Amphetamine-induced hypolocomotion in mice with more brain D2 dopamine receptors.

The relationship between brain D2 dopamine receptors and locomotor response to amphetamine was investigated in eight strains of mice. The D2 receptor is defined as that dopaminergic site with high affinity (nanomolar) for neuroleptics and low affinity (micromolar) for agonists. D2 receptors were measured in the striatum and olfactory tubercle using [3H]spiperone and 10 microM sulpiride to define specific binding. Four inbred strains of mice (CBA/J; C57BL/6J; DBA/2J; SEC/1ReJ) had low receptor densities of about 380 and 160 fmoles/mg protein in the striatum and olfactory tubercle, respectively; all these mice were essentially nonresponsive (i.e., locomotion) to low doses of amphetamine (0.5 and 1.0 mg/kg i.p.) or showed hyperlocomotion to high doses (5 mg/kg). Three other mouse strains (BALB/cJ; A/J; C3H/HeJ) had higher densities of about 600 and 230 fmoles/mg protein in the striatum and olfactory tubercle, respectively, and these mice all responded with hypolocomotion to the low doses and hyperlocomotion to the high dose of amphetamine.
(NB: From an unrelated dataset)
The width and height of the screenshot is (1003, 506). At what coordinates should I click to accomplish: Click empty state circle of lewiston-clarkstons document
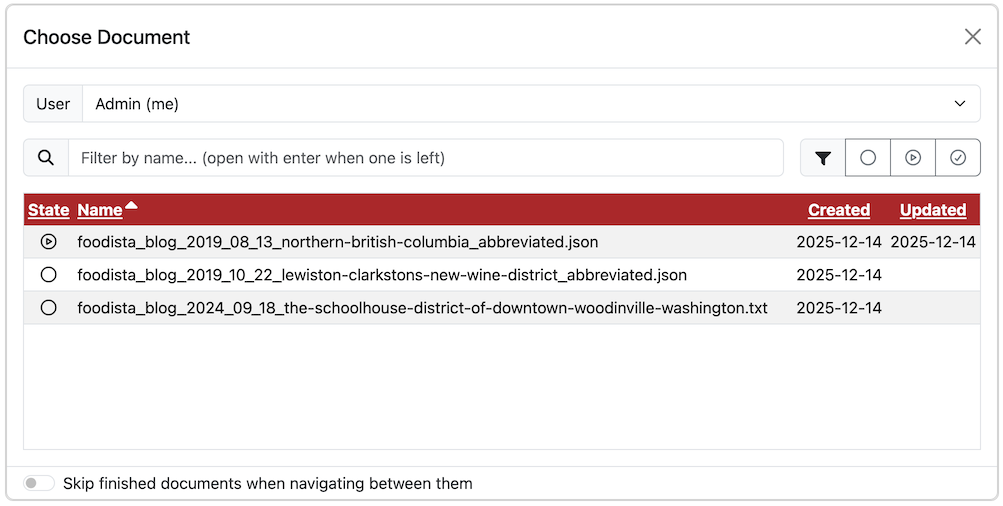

The two genetically different populations, one of which responded to amphetamine with hypolocomotion while the other did not, are analogous to hyperactive children, only 70% of whom respond to amphetamine-like drugs. Thus, the mice with high receptor density may serve as a model for studying the hyperactivity syndrome which may be associated with dopaminergic dysfunction.